23 avril. Jérusalem. Directement au Kotel. Grande affluence. Un groupe de pèlerins chrétiens réellement impressionnés. Et ce Mur qui défie le temps. Une fois de plus, le front contre la pierre patinée. Que demander au Créateur qu’il ne sache déjà! L’important n’est-il pas  de le lui demander, personnellement, si j’ose dire?  De l’autre côté de la méh’itsa les femmes prient avec une ferveur qui n’appartient qu’à celles qui enfantent. Pourquoi prier, sinon pour la paix, pour l’unité, pour la lucidité de nos esprits et le discernement de nos cœurs… Je songe à la tourmente qui afflige la communauté juive de France et son rabbinat. Ici, la vie est dure pour le  plus grand nombre mais la vie se construit et l’Histoire s’éclaire. En France, les temps ne sont pas moins durs mais l’on dirait que rien ne s’y édifie plus.. De tous les versets de la Thora, le suivant doit  servir d’étoile polaire : «  Et tu choisiras la vie » …

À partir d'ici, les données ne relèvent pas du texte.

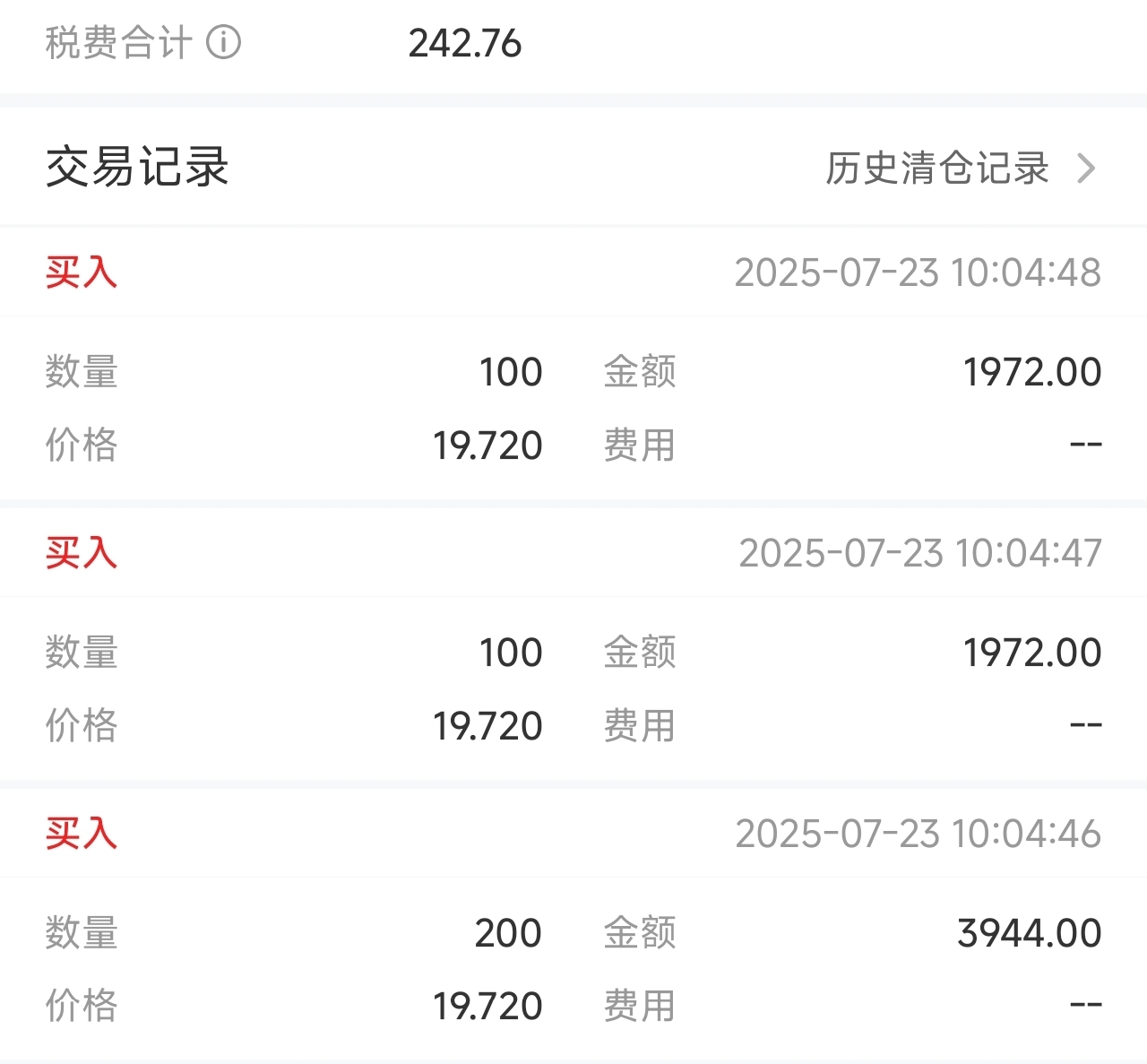Tap the 数量 label in first record
The height and width of the screenshot is (1064, 1147).
pyautogui.click(x=82, y=372)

24 Avril. Nouvel appel téléphonique «Quand retournez vous à Paris?». Ce mot «retour» impacte l’oreille interne. Dans la Tradition juive et  dans l’espérance millénaire du peuple juif le seul retour digne de ce nom est précisément le retour en Eretz Israël. Je corrige aussitôt, sans que mon interlocuteur saisisse le sens de ce qui est plus qu’une nuance: «Je reviens après demain». La communication  prend fin. Non pas  le débat intérieur. Revenir. Retourner. Le temps passe. La vie s’écoule. Irréversible. Destin ou avenir? Au bout d’un demi- siècle  l’Algérie d’une enfance déracinée se dissout. Une voie obstruée se libère peu à peu. Sans rien renier. Je reprends le verset précédent dans son énoncé intégral: «Et tu choisiras la vie afin que tu vives, toi et ta descendance sur la terre que Dieu te donne à toi». La Terre d’Israël, politiquement reconquise mais toujours et éternellement: don du Créateur.

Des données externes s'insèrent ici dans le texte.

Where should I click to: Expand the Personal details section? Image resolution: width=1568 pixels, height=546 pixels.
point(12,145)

 Raphaël Draï zatsal, avril 2013

  1. J’essaye de lire régulièrement ce que vous écrivez, je ressens souvent une émotion.

    Dans cette chronique sur les 10 jours que vous passez en famille en Israël au mois d’avril.
    je me suis senti concerne.

    Au mois de mai, j’ai fait un voyage à Tel-Aviv… et j’ai vécu quelques jours à Éli, pour partager avec des nièces et leurs familles la vie aux limites d’Israël.

    Dans l’avion du « retour », j’ai essayé quelques lignes pour me libérer de cette émotion.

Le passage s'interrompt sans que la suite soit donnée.